FIG. 3 shows the component concentration and the mass spectrum. (A) is a component concentration, which shows a UV signal intensity. In the figure, the signal intensity of peak 2 is greatly reduced with respect to the signal intensity of peak 1. (B) is a mass spectrum when the split ratio is constant, and shows a peak 1 and a peak 2 respectively. In the case of the peak 2, it is difficult to distinguish it from the noise component. (C) shows MS7 for peak 2
7 is a mass spectrum when the amount of sample introduced into the sample is increased to 10 times that in the case of (b). Peak 2 is more than doubled. On the other hand, since there is no change in the noise component, identification is easy.

FIG. 4 shows an example of a split program (relationship between valve opening and signal strength). UV2 signal strength is 0
２０００2000 (mv), whereas the valve opening (split ratio) on the MS7 side changes from 1/10 to 1/1000.

The data processing device 8 programs this relationship in advance and controls the valve 31 of the splitter 3 so as to change the splitter ratio in accordance with the concentration detected by the UV detector 2.

In this embodiment, the amount of the solvent sent by the pump 6 is also changed according to the signal intensity from the UV detector 2 or the splitter ratio. The amount of liquid sent from the pump 6 is set to MS7
In order to optimize the total flow introduced into
(Ml / min).

Thus, when the signal intensity from the UV detector 2 is low, the amount of sample introduced into the MS 7 is increased.
When the signal intensity from the UV detector 2 is high, M
The amount of sample introduced into S7 is reduced, and analysis is always performed under optimal conditions. Furthermore, since the total flow rate to the MS 7 is optimized (here, a fixed amount), ionization is promoted and the problem of contamination is solved.

[0019]

According to the present invention, a liquid chromatograph mass spectrometer that handles a large amount of samples can optimally adjust the amount of sample introduced into the mass spectrometer, so that accurate mass spectrometry can be performed.

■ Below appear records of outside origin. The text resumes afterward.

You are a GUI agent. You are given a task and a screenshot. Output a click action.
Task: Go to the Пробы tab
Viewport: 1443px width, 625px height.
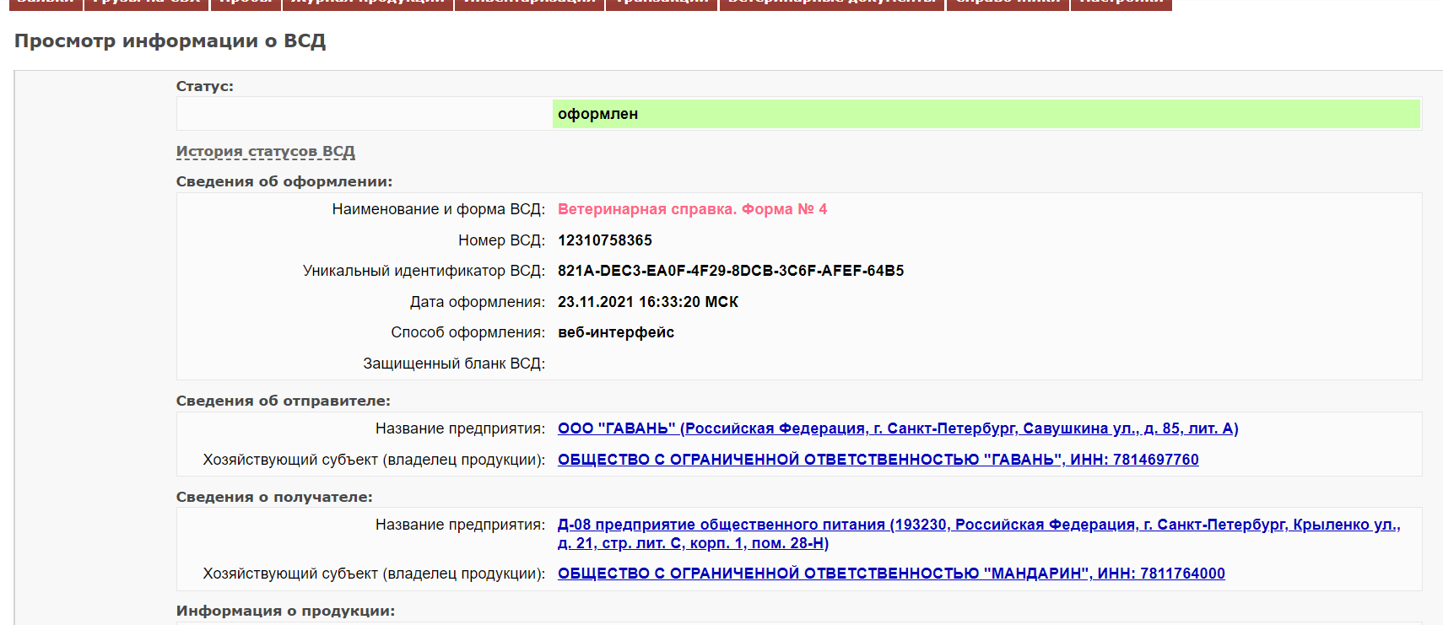tap(245, 3)
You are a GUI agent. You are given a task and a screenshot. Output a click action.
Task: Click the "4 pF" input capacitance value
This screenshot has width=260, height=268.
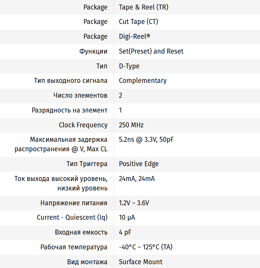pos(125,232)
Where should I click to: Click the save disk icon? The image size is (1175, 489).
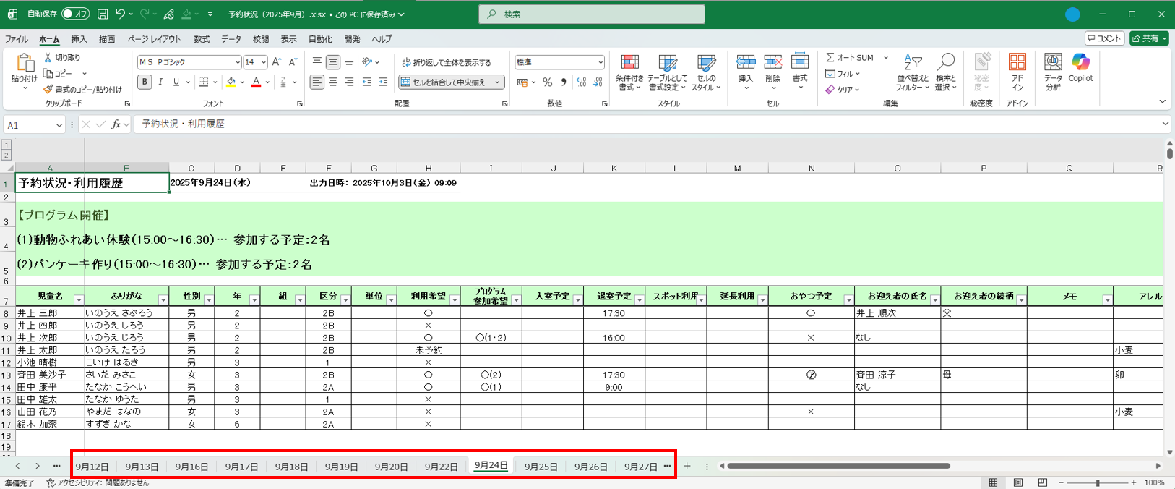pos(103,14)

[Brief description of the drawings]

FIG. 1 is a system configuration diagram of a liquid chromatograph mass spectrometer according to one embodiment of the present invention.

FIG. 2 is a structural diagram showing an example of a splitter.

FIG. 3 is a graph showing a component concentration by a UV detector and a mass spectrum by a mass spectrometer.

FIG. 4 is a graph showing a relationship between a valve opening and a signal intensity (an example of a split program).

[Explanation of symbols]

DESCRIPTION OF SYMBOLS 1 ... Column, 2 ... UV detector, 3 ... Splitter, 4 ... Fraction collector, 6 ... Pump, 7 ... Mass spectrometer (M
S), 8: Data processing device.

Claims (4)

[Claims] 1. A liquid chromatograph mass spectrometer comprising: a separation device for separating and purifying a chemical substance from a solution containing a mobile phase and a sample; and a mass spectrometer for analyzing each component of the separated and purified solution. When introducing the solution from the device to the mass spectrometer via the splitter, a concentration detector for detecting the concentration of the separated and purified component was provided after the separation device, and the split ratio of the splitter was detected. A liquid chromatograph mass spectrometer, wherein the liquid chromatograph mass spectrometer is configured to vary according to the concentration and to vary the amount of liquid sent from the splitter to the mass spectrometer. 2. The method according to claim 1, wherein the liquid sending amount is 1/100 to 1 (ml / ml) depending on the concentration.
liquid chromatograph mass spectrometer that can be varied in the range of min). 3. The liquid chromatograph mass spectrometer according to claim 1, wherein the concentration detector is an ultraviolet (UV) detector. 4. The mass spectrometer according to claim 1, 2 or 3, further comprising a system for supplying a solvent amount between the splitter and the mass spectrometer, wherein the system is supplied to the mass spectrometer according to the concentration or the liquid sending amount. A liquid chromatograph mass spectrometer characterized by optimally controlling the total liquid volume.